- Aim A:
In the Mercedes C300 rant, rewrite the passage from "1- Road noise." to "a good choice." so that "530i" becomes "E39 sedan".
- Aim B:
According to the Mercedes C300 rant, how much did the dealer charge for the alignment?

- Excerpt provided:
# Benz C300 Rant



## FLE39 (Sep 16, 2012)

I have to vent. Back this past may, 8 months ago, we bought my wife a 2008 C300 Mercedes benz, CPO with 36k miles. We looked at 328i's at the time also, but they were about $3-5k more expensive. Now I know why. Tonight was the last straw with me and this car. Since she's had the baby, I drive the car with her in the backseat taking car of the kid. If anyone is thinking about getting a C class, just pay the extra $3k and get the BMW. You'll thank yourself in the long run. Here is a list of my rants and raves about this car. Yes, we're getting rid of it ASAP. 


1- Road noise. It has Honda type road noise. It's a joke how bad it is. I test drove the car, but didn't have access to a 80mph roadway. My 2003 530i with 105k on it is quieter. Even with door seals worn out and it reving at 3,250rpm @ 80. So the last road trip we did over newyears this weekend we took my 530i. Was a indeed a good choice. 

2- Steering SUCKS in this car. It's too light, and even after the dealer charged me $225 for an alignment it's still not great. not even close to a BMW steering. Drives like a crappy regular car. I really hate it at high speeds. I feel like I have no connection with the vehicle. I feel unsafe. my 2007 4cyl Honda Accord had better steering than this C300 by a long shot!!! :thumbdwn: MB missed this by a mile. Steering feedback actually makes me back out of the throttle.... it's really crappy. Honda and BMW crap all over MB's steering in the C300. 

3- Steering column had to be replaced under a recall/TSB. It has a rattle that the dealer can not fix. I even took everything apart one saturday... I'm damn good at rattles and alike. but I could not fix it. So I have a luxury vehicle that sounds like there is a lose screw rolling around in the column. Oh, and While I was upside down under the dash with a flashlight I see the column is stamped "diamler chrysler". That's nice. And explains why it rattles.

- Provided data:
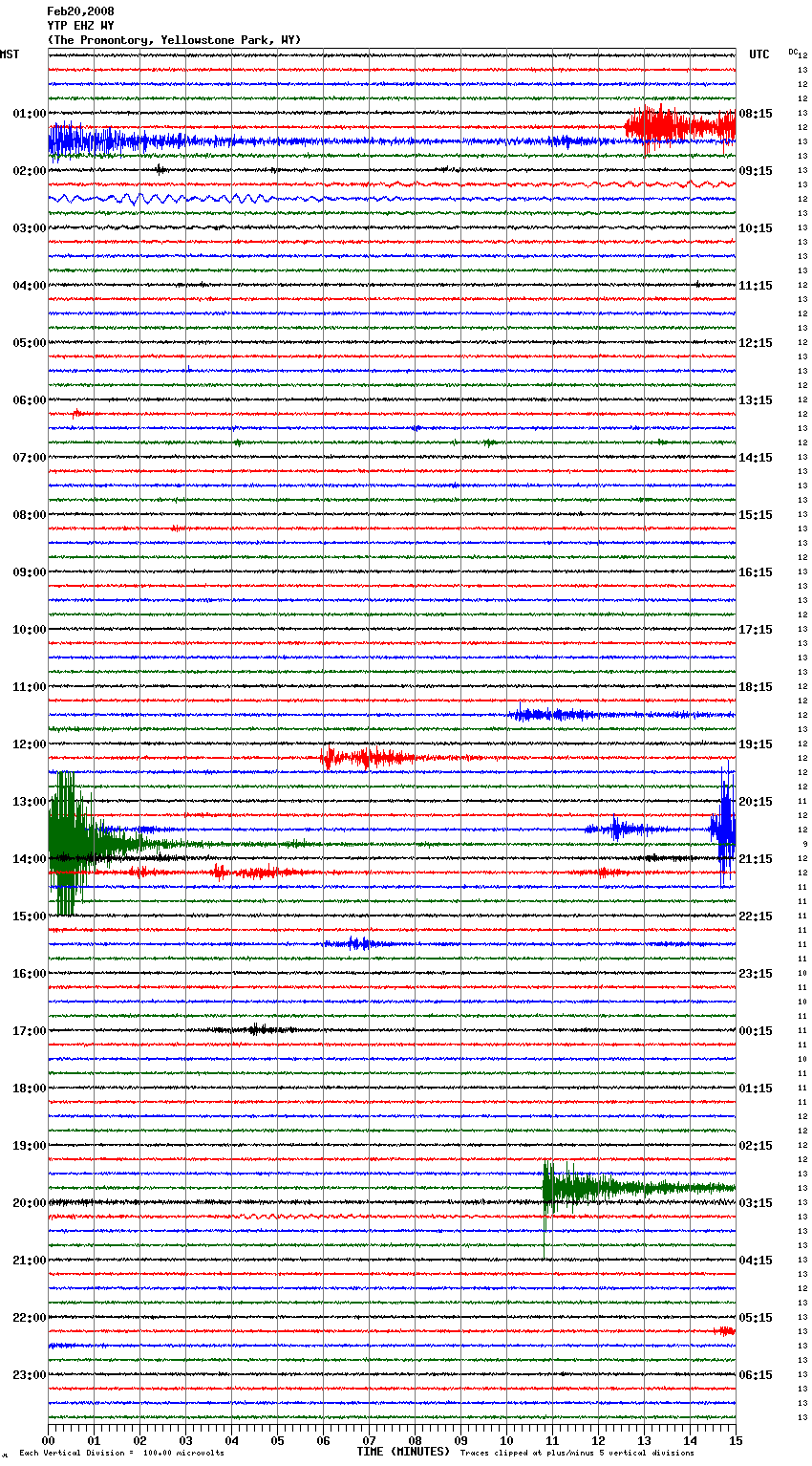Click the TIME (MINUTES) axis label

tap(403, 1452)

* * *

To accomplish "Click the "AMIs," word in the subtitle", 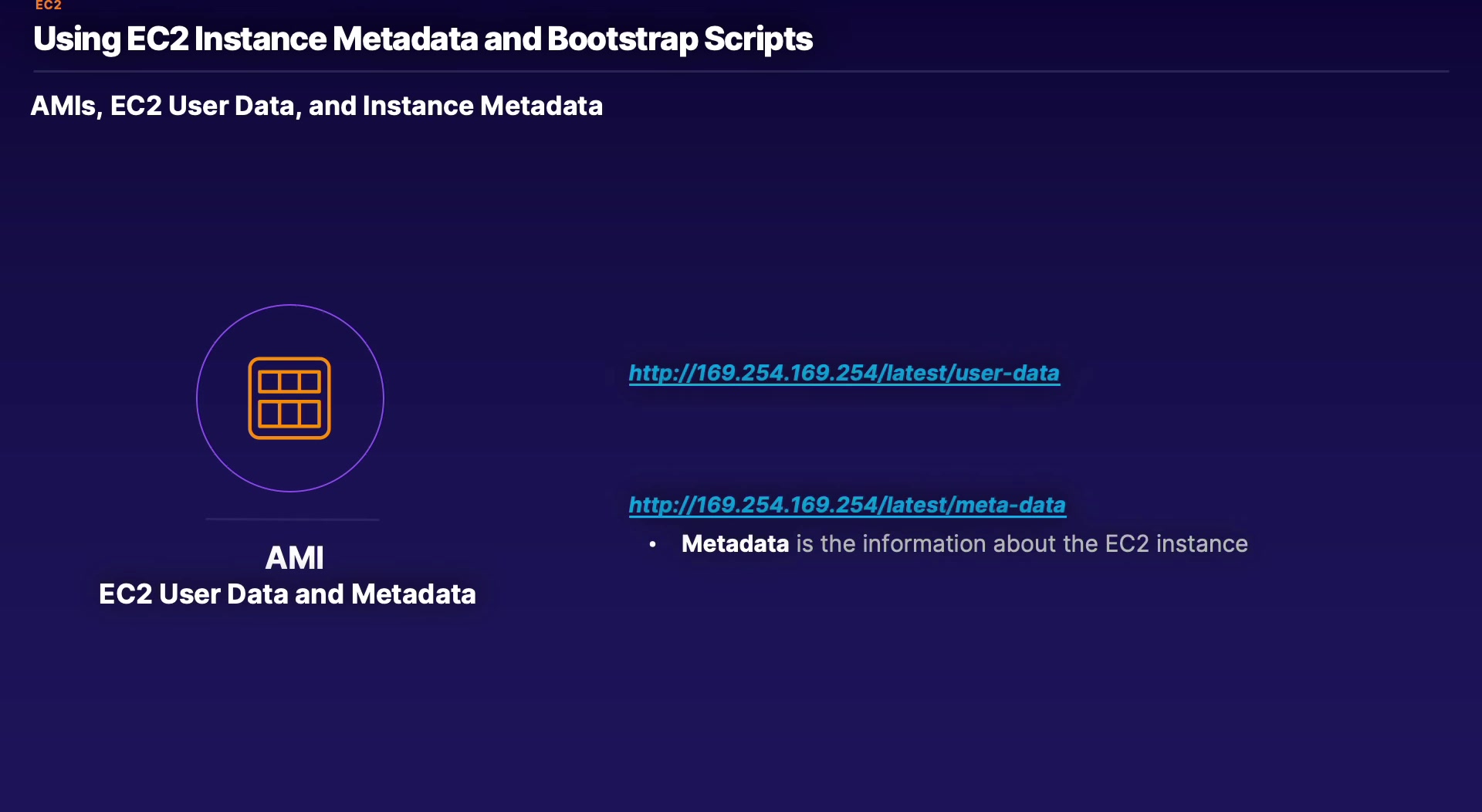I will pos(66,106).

--

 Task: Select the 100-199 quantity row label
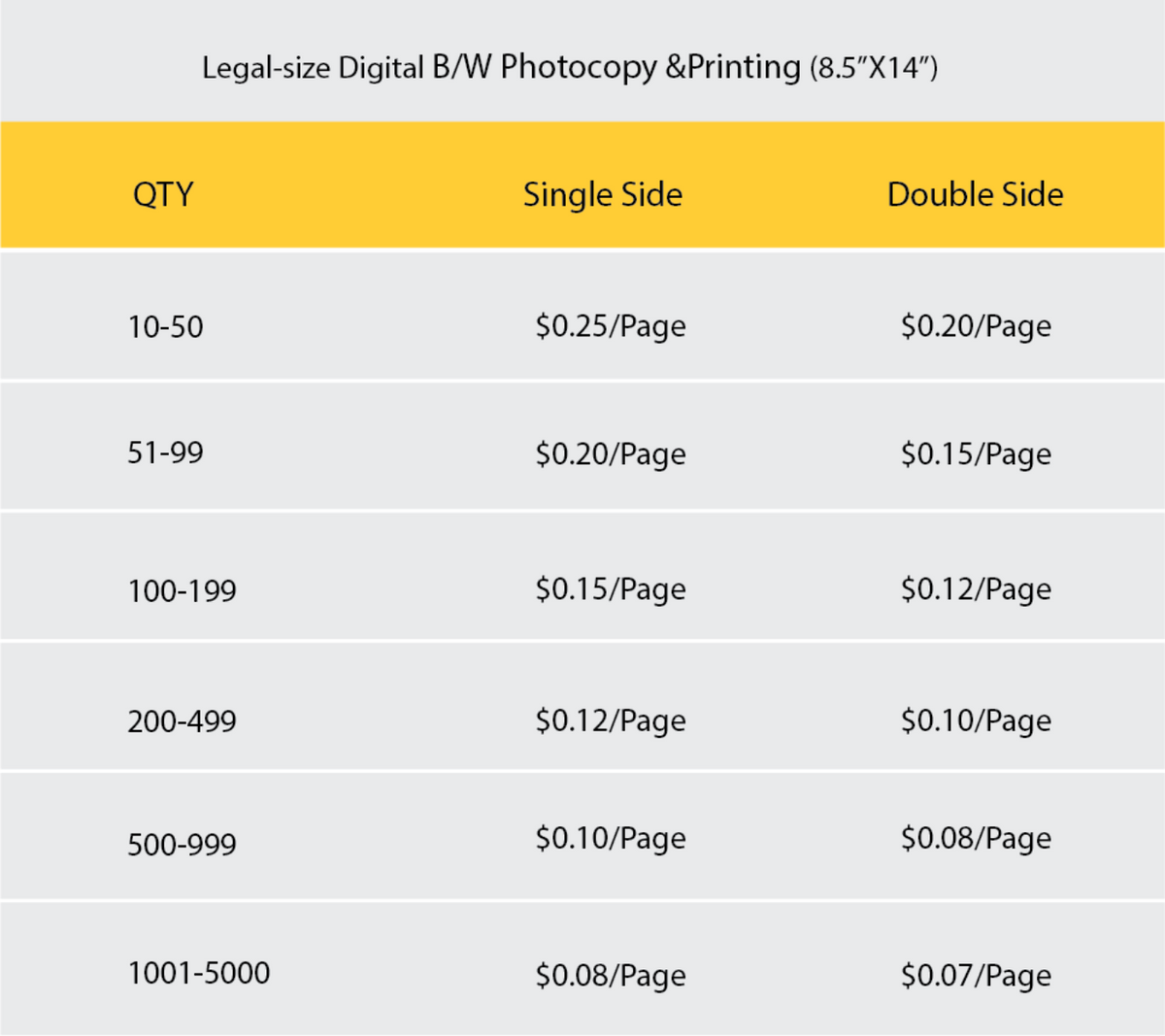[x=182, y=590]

- Expected answer A:
1- Road noise. It has Honda type road noise. It's a joke how bad it is. I test drove the car, but didn't have access to a 80mph roadway. My 2003 E39 sedan with 105k on it is quieter. Even with door seals worn out and it reving at 3,250rpm @ 80. So the last road trip we did over newyears this weekend we took my E39 sedan. Was a indeed a good choice.

- Expected answer B:
$225